** start of Text excerpt **
First-class environments

The maclina/vm-cross subsystem allows Maclina to be used for compiling and running Lisp code in arbitrary first-class environments, in concert with Clostrum. Here is an example:

;;; maclina-cross does not itself load a global environment implementation,
;;; since it can be used with any. Here we use clostrum-basic for that.
;;; We also need clostrum-trucler to be able to compile relative to
;;; a Clostrum environment.
(ql:quickload '(:clostrum-basic :clostrum-trucler))

;;; Set up the client to use maclina-cross, and initialize the VM.
(setf maclina.machine:*client* (make-instance 'maclina.vm-cross:client))
(maclina.vm-cross:initialize-vm 20000)

;;; Construct our environments.
(defvar *rte* (make-instance 'clostrum-basic:run-time-environment))
(defvar *env* (make-instance 'clostrum-basic:compilation-environment
                 :parent *rte*))

;;; These new environments are totally devoid of bindings.
;;; To do anything useful, we have to define at least a few.
;;; We'll define + and *readtable* weirdly to emphasize that we are
;;; not operating in the host environment.
(setf (clostrum:fdefinition maclina.machine:*client* *rte* '+) #'-)
(clostrum:make-variable maclina.machine:*client* *rte* '*readtable* 17)

;;; Now behold:
(maclina.compile:eval '(+ *readtable* 3) *env*) ; => 14
;;; And of course, the host *READTABLE* and + are unaffected.

Sandboxing

A more complete CL experience requires a richer environment. The Extrinsicl project can be used to construct such an environment, but more generally you can just fill a Clostrum environment. Extrinsicl can additionally be configured to provide functions like eval through Maclina.

For real sandboxing of untrusted code, you will need a "safe" environment lacking any undesirable operators. What is undesirable depends on your application, but might include, for instance, file I/O. If your environment is well constructed, you don't need to worry about functions that carry out evaluation or introspection in themselves, because they will only operate with respect to your safe environment.

Another danger of untrusted code is it not halting, which can be a denial of service attack. The cross VM has a with-timeout macro that can be used to abort evaluation after executing some number of VM instructions. This covers all evaluations within the cross VM, including indirectly as from calls to VM functions. Note that computations outside of the VM are not tracked, so for example there will be no abort if the untrusted code calls a non-VM function that does not halt.

Here is an example of a basic sandbox:

(ql:quickload '(:clostrum-basic :extrinsicl :extrinsicl/maclina :maclina))

;;; Set up Maclina.
(setf maclina.machine:*client* (make-instance 'maclina.vm-cross:client))
(maclina.vm-cross:initialize-vm 20000)

;;; Create the (empty) environment.
(defvar *rte* (make-instance 'clostrum-basic:run-time-environment))
(defvar *env* (make-instance 'clostrum-basic:compilation-environment
                :parent *rte*))

;;; Install most of CL.
(extrinsicl:install-cl maclina.machine:*client* *rte*)
** end of Text excerpt **
Goal
List every distinct system name passed to ql:quickload in the excerpt on Maclina and first-class environments above, giving each name once.
** start of Data lines **
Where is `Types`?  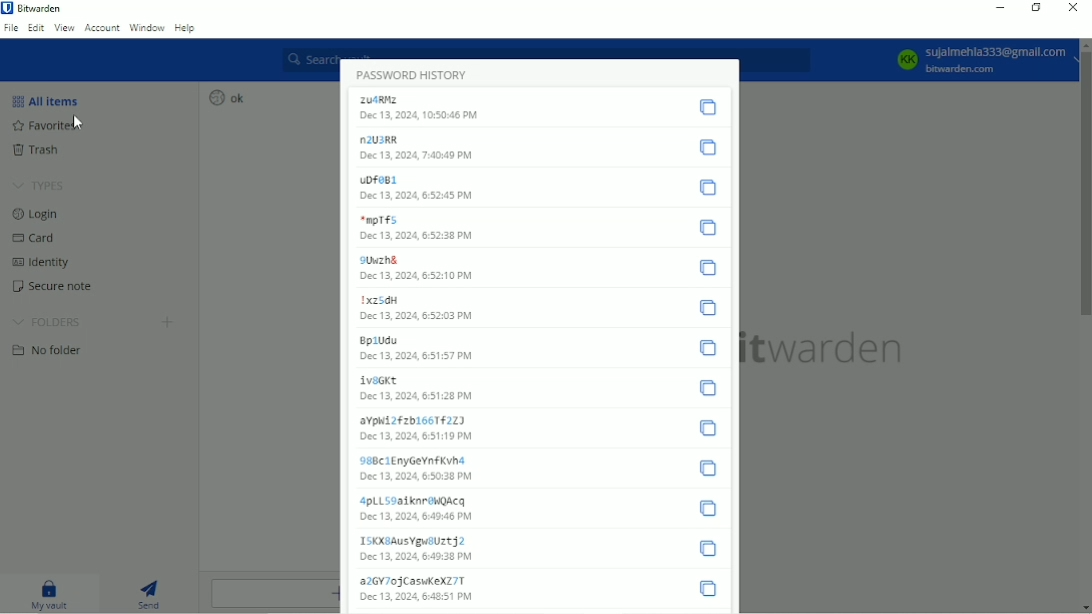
** end of Data lines **
Answer to this task
:clostrum-basic, :clostrum-trucler, :extrinsicl, :extrinsicl/maclina, :maclina